Die Politik wäre gut damit beraten, wenn sie endlich aufsteht und sich nicht am Nasenring durch die Manege ziehen lässt, nur weil man irgendein Ereignis in seinem Land unbedingt durchführen will. Denken sie nur an die erheblichen Kosten, die im Vorfeld von solchen Ereignissen mit Infrastrukturmaßnahmen einhergehen. Denken Sie an die - aus meiner Sicht völlig ungerechtfertigten - Steuervergünstigungen für Veranstalter lukrativer Großevents. Auch wenn irgendwelche Top-Funktionäre wie Thomas Bach immer behaupten, dass sie mit Neuerungen wie der sogenannten Agenda 2020 des IOC schon dran sind, die Kostenspirale aufzuhalten, bleiben viele Bedenken, die nicht ausgeräumt worden sind. Hinzu kommt, dass zahlreiche Sportfunktionäre weltweit der Korruption und Vetternwirtschaft bezichtigt werden. In einigen internationalen Sportverbänden sind die Verhältnisse alles andere als demokratisch und erinnern eher an feudale Strukturen. Die haben mit dem, was wir heute unter
good governance verstehen, nichts zu tun. Und insofern kann ich schon verstehen, dass sich viele Länder von der Ausrichtung von Sportveranstaltungen abwenden.
Inzwischen haben sich auch einige Politiker teils deutlich zu der Einreise-Verweigerung gegen Sie geäußert. Was erwarten Sie in Ihrem konkreten Fall von der Politik?

###

• **Aufgaben**
**a.** Welche Neuerung des IOC soll laut dem Auszug über Sportgroßveranstaltungen die Kostenspirale aufhalten?
**b.** Setzen Sie den Auszug über Sportgroßveranstaltungen nach seinem letzten Satz fort.

• **Einträge**

###

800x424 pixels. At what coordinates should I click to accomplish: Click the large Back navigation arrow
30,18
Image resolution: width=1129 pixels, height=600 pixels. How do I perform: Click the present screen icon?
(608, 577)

###

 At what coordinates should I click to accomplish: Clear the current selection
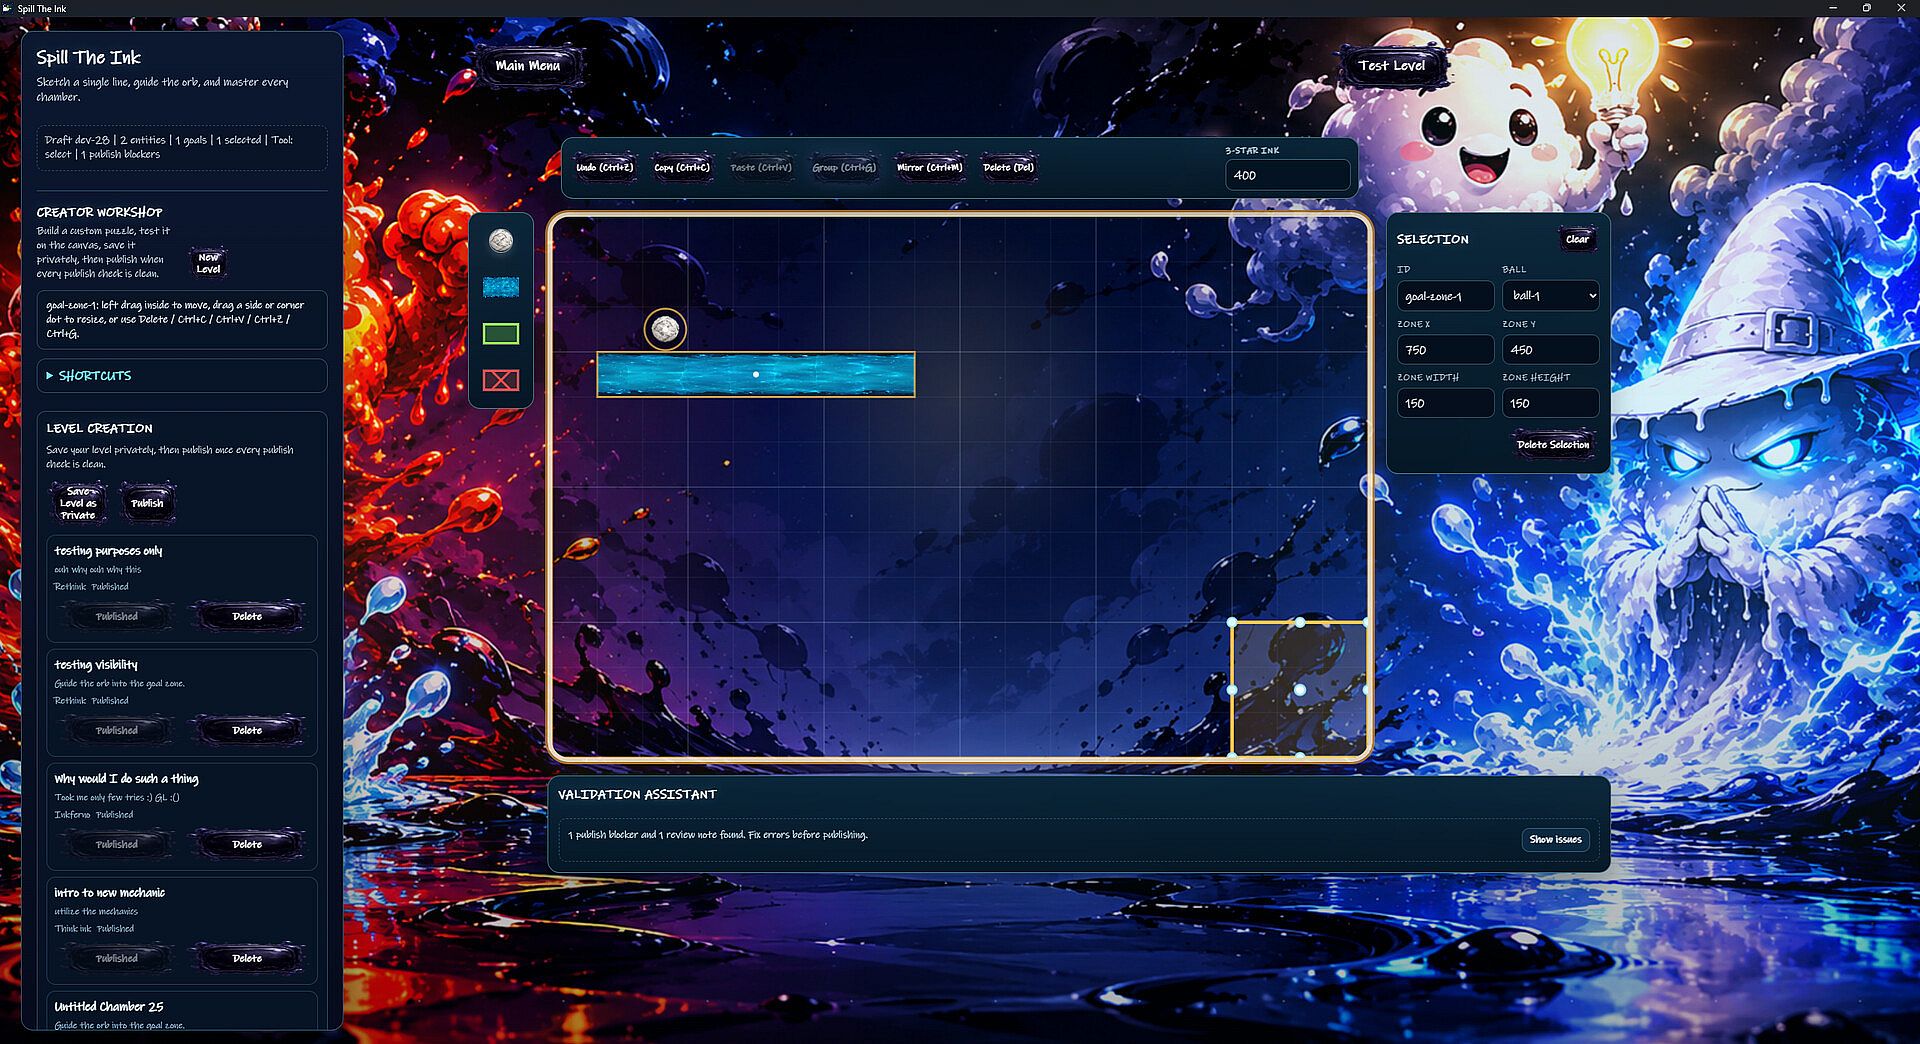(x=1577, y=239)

###

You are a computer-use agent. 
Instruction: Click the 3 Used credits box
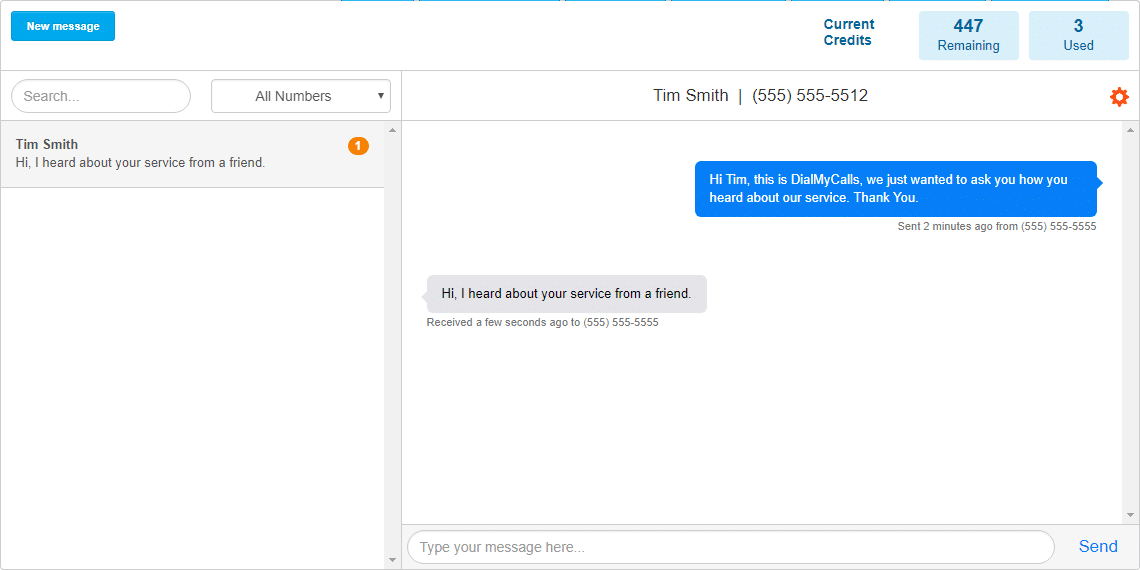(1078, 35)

###

• **Lösungen im Einzelnen**
**a.** Die sogenannte Agenda 2020.

**b.**
Ich würde gar nicht sagen, dass ich etwas erwarte. Die Situation ist eben die, dass die Verträge zwischen der FIFA und dem Ausrichterland eindeutig sind. Der freie Zugang für Journalisten aus aller Welt muss gewährleistet sein. Russland hält sich nicht an diese Verabredungen – und das muss sicherlich klar benannt werden. Andererseits ist das, was hier passiert, aber auch für den Sportjournalismus generell ein nahezu beispielloser Vorgang. Ich bin gespannt, ob und gegebenenfalls wie sich der Verband deutscher Sportjournalisten sowie der Internationale Sportjournalisten-Verband zum dem Vorfall äußern werden. Was hier passiert, berührt den Kern unserer Profession: Sportjournalisten wird von einer Regierung der Zutritt zu einem internationalen Sportereignis verwehrt - dabei ist das Land gar nicht Veranstalter sondern nur im Auftrag des Veranstalters als Ausrichter eingesetzt. Diese Thematik berührt daher grundsätzliche rechtliche wie auch politische Fragen - noch dazu weil es ja offenkundig ist, dass damit kritische Berichterstattung behindert oder gar verhindert werden soll.
Herr Seppelt, wir danken Ihnen für das Gespräch.